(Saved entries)

-.-.-

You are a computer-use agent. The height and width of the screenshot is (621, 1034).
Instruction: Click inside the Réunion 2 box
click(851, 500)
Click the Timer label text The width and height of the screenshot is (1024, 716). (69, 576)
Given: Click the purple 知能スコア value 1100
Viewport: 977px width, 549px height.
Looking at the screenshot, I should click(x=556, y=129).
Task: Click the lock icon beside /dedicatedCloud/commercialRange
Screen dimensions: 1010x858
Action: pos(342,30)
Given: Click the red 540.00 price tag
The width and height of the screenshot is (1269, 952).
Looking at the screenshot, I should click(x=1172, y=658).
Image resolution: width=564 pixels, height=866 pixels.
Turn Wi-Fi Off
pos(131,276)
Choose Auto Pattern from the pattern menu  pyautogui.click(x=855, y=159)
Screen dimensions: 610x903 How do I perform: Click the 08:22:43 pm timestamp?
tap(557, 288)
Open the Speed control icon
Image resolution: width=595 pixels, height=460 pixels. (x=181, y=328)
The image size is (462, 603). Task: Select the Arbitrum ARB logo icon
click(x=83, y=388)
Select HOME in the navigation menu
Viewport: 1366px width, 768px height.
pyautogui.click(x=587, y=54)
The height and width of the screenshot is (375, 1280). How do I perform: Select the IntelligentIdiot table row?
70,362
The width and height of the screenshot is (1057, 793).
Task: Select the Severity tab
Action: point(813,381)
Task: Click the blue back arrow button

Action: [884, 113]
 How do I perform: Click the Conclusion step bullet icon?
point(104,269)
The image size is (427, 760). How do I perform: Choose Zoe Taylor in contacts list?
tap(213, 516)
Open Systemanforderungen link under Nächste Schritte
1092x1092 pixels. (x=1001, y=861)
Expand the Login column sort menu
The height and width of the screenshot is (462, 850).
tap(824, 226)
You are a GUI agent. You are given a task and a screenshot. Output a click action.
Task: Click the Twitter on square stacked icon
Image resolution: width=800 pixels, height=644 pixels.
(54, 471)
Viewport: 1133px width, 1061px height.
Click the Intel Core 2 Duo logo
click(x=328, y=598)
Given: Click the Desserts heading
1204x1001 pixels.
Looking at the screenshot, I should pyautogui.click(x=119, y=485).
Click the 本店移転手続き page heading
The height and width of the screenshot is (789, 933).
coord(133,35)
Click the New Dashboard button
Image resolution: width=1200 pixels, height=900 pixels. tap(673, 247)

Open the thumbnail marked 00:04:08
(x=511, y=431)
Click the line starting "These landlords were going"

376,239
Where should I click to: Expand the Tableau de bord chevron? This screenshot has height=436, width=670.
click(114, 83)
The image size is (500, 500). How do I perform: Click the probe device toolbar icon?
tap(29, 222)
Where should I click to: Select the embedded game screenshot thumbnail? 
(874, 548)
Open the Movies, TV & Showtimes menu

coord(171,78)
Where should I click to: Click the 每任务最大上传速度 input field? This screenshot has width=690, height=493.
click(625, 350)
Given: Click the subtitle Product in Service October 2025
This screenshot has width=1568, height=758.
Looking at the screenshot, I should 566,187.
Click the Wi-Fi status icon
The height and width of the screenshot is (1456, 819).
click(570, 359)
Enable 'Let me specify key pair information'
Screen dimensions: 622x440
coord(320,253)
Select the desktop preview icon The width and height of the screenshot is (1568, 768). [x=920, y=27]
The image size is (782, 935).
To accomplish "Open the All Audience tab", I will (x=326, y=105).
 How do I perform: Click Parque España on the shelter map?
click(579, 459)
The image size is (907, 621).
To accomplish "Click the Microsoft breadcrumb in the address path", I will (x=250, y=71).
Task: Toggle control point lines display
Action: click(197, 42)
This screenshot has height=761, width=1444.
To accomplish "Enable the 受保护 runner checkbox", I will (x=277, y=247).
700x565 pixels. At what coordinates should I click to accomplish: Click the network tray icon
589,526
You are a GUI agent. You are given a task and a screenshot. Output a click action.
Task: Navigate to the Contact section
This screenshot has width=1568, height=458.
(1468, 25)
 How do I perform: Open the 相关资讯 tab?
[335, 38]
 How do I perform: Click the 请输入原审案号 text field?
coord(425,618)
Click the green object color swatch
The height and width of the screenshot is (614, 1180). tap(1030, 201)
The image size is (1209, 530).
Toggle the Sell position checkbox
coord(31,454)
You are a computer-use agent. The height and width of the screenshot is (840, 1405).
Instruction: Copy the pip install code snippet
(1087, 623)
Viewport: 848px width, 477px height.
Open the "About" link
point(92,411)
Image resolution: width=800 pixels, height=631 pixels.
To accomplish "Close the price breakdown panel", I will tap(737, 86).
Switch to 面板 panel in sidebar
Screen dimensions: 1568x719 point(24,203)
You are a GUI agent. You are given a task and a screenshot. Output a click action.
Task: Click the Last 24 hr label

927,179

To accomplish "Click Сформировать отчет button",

-.-.-

WHAT IS REQUIRED
Quote exactly the first line of the data and every line after it through the one holding "Given: Click the red 540.00 price tag".

RESULT BELOW
You are a computer-use agent. The height and width of the screenshot is (621, 1034).
Instruction: Click inside the Réunion 2 box
click(851, 500)
Click the Timer label text The width and height of the screenshot is (1024, 716). (69, 576)
Given: Click the purple 知能スコア value 1100
Viewport: 977px width, 549px height.
Looking at the screenshot, I should click(x=556, y=129).
Task: Click the lock icon beside /dedicatedCloud/commercialRange
Screen dimensions: 1010x858
Action: pos(342,30)
Given: Click the red 540.00 price tag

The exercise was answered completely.